• **Seçilen Metin**
30.03.2022 - 17:05 | Son Güncellenme:
Sporx
Beşiktaş'ta 2013-2015 yılları arasında teknik direktörlük yapan Slaven Bilic, The Athletic'e konuştu.
İşte Hırvat teknik adamın açıklamaları: "Birçok teknik direktör ara vermeden kulüp çalıştırmak ister. Çünkü, bir kere teknik direktörlük yaparsan birkaç hafta ara versen bile sıkılırsın. Teknik direktörlük uyuşturucu gibi, bağımlılık yapan bir şey.
'SON 10 YILDA İKİNCİ KEZ MOLA VERDİM'
Tüm teknik direktörlük kariyerimi, iyi ve kötü zamanları analiz ediyorum. Teknik direktör olduğunda her şey çok tempoludur. İnsanlar analiz yapmaktan, kendini değerlendirmekten hoşlanmazlar ama bazen işleri yeniden değerlendirmek, kendinizi hesaba çekmek için kısa bir molaya ihtiyacınız olur. Umarım bu bir sonraki kulübümde işe yarar. Son 10 yılda ikinci kez mola verdim.

• **Veri Satırları**
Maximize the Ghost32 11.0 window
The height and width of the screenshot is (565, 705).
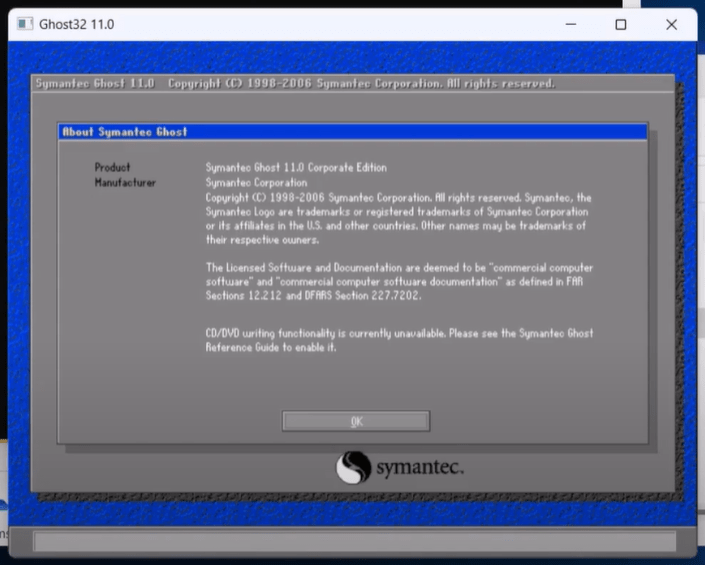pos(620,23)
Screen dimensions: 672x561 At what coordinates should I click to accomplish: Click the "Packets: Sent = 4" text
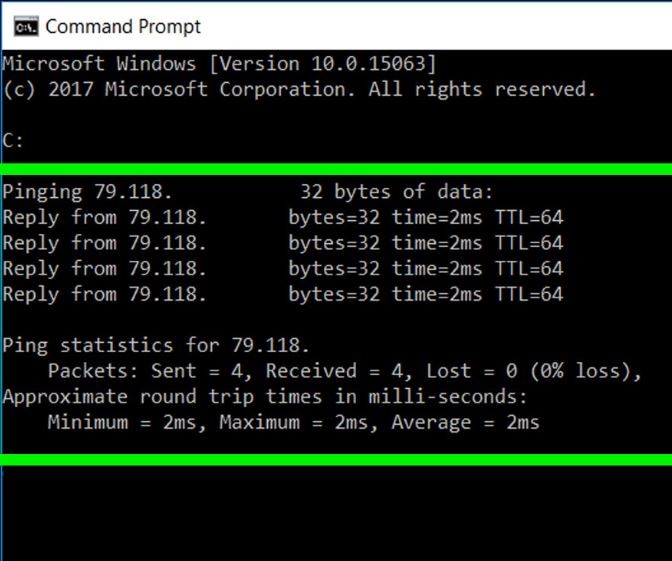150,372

* * *

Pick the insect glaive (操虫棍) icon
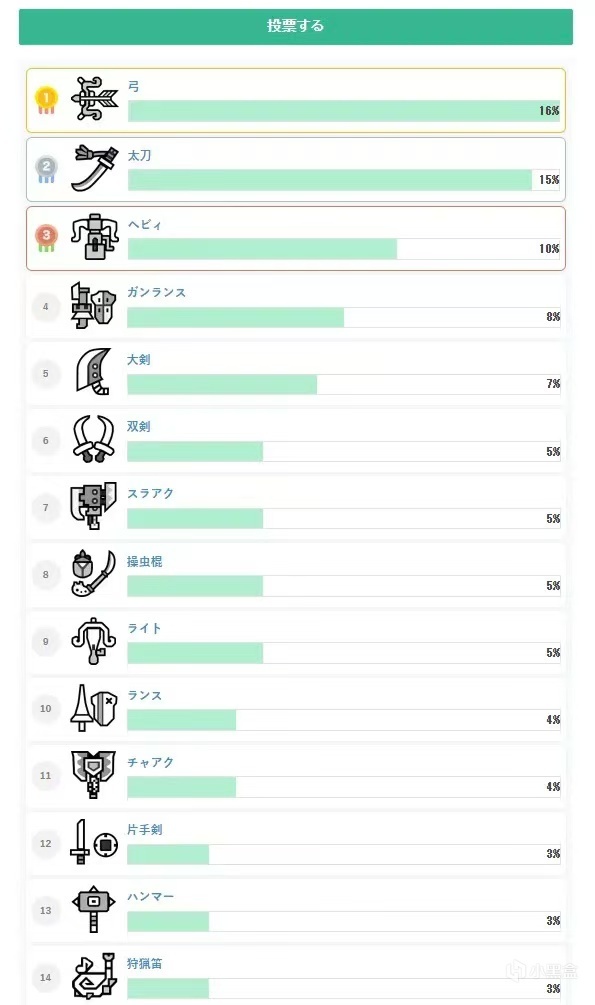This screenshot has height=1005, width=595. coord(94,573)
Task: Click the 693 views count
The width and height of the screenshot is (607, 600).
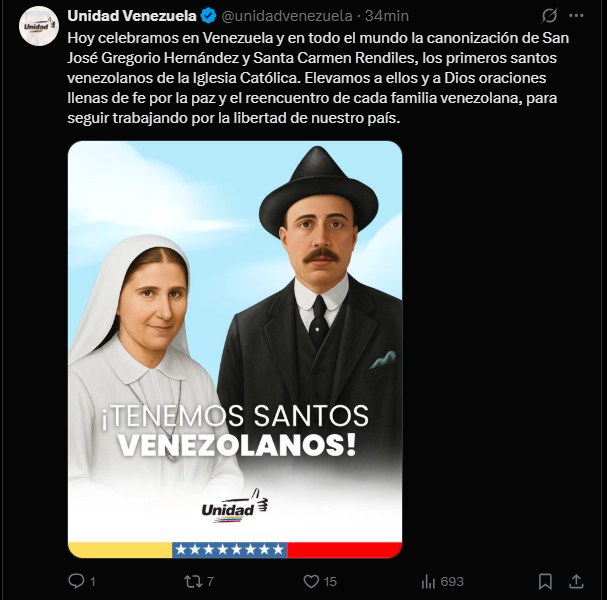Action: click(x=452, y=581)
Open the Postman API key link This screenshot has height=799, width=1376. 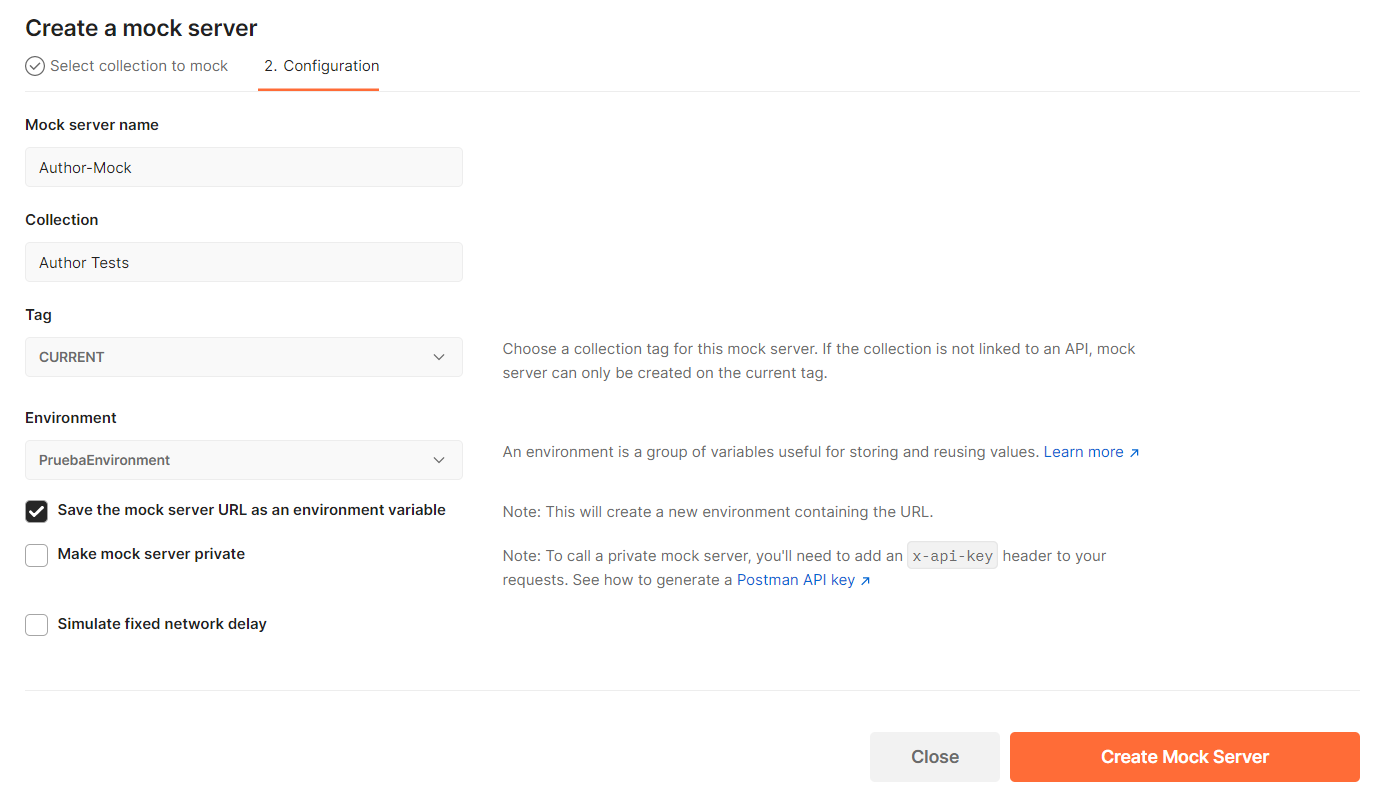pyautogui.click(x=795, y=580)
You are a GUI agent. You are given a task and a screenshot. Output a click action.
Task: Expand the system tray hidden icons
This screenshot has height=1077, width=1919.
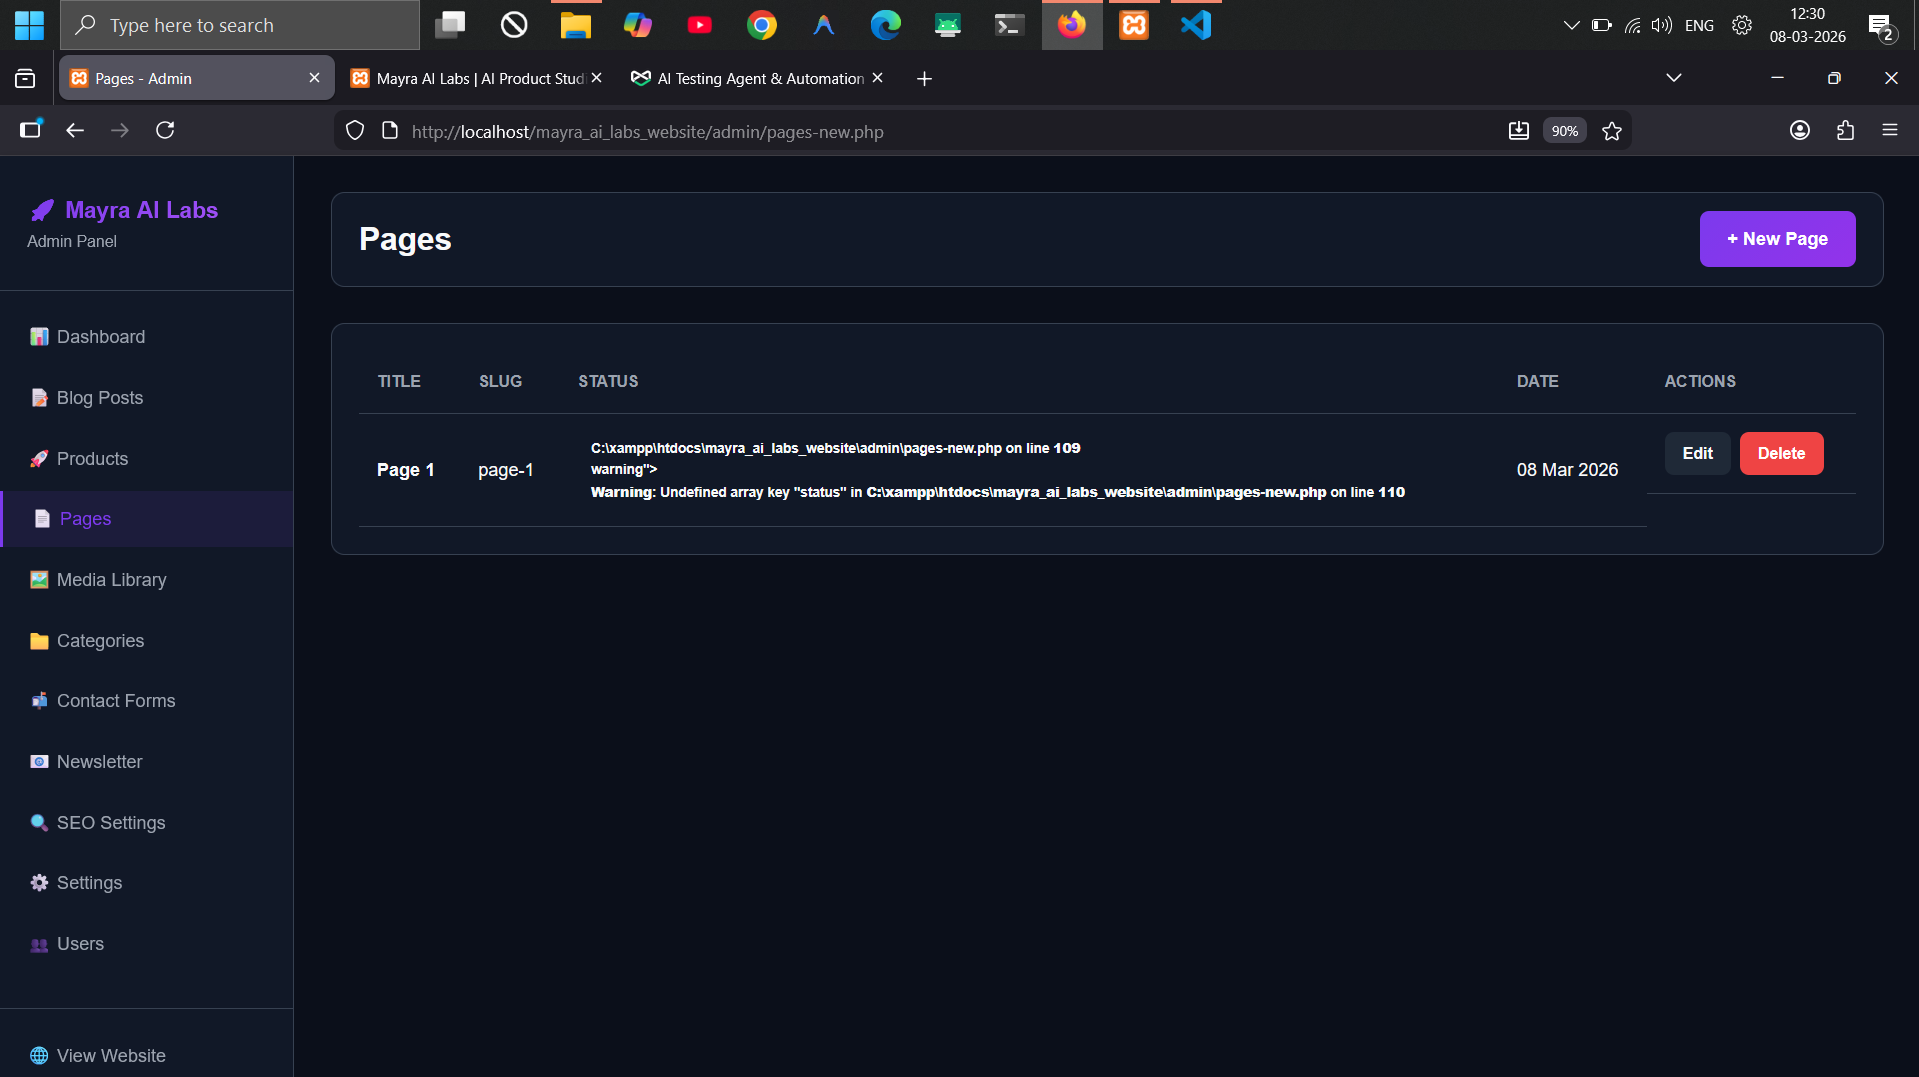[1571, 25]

• **Kısa Alıştırma A**
Bilic haberinin ilk cümlesinde geçen özel adların hepsini sırala.
• **Kısa Alıştırma B**
Bilic haberini son cümlesinden sonra gelecek şekilde sürdür.
Kayıtların Bilic haberiyle hiçbir ilgisi yoktur.

• **Beklenen Cevap A**
Beşiktaş, Slaven Bilic, The Athletic

• **Beklenen Cevap B**
'ÇİN'DE AİLEMDEN UZAK ÇALIŞMAM ÇOK ZORDU'
İlk verdiğim mola bana çok yardımcı oldu. Oyun felsefemi değil de taktiklerimi, antrenmanlarımı, oyuncularla ve yönetim kuruluyla olan ilişkilerimi yeniden düşünüyorum. Birçok maç izledim ve oyuncuları araştırdım. Kendimi daha fazla geliştirmek istiyorum. Çin'e gidip ailemden uzakta çalışmak çok zordu. Ancak, ben küçük bir çocuk değilim. Ne için imza attığımı biliyordum. Ailemi özledim diye bir bebek gibi ağlayacak değilim. Ailemin Çin'e gelip benimle yaşamasını planlamıştık ama bu mümkün olmadı.
'BİR SONRAKİ İŞİM TÜRKİYE VEYA İNGİLTERE'DE OLACAK'
Teknik direktörlük kariyerimin çoğunu İngiltere ve Türkiye'de geçirdim. Oradaki insalar beni sever. İngiltere ve Türkiye'de kendimi çok iyi hissediyorum. Muhtemelen bir sonraki işim ya Türkiye'de ya da İngiltere'de olacak. Teknik direktör olarak bu iki ülkede çok iyi bir namım var.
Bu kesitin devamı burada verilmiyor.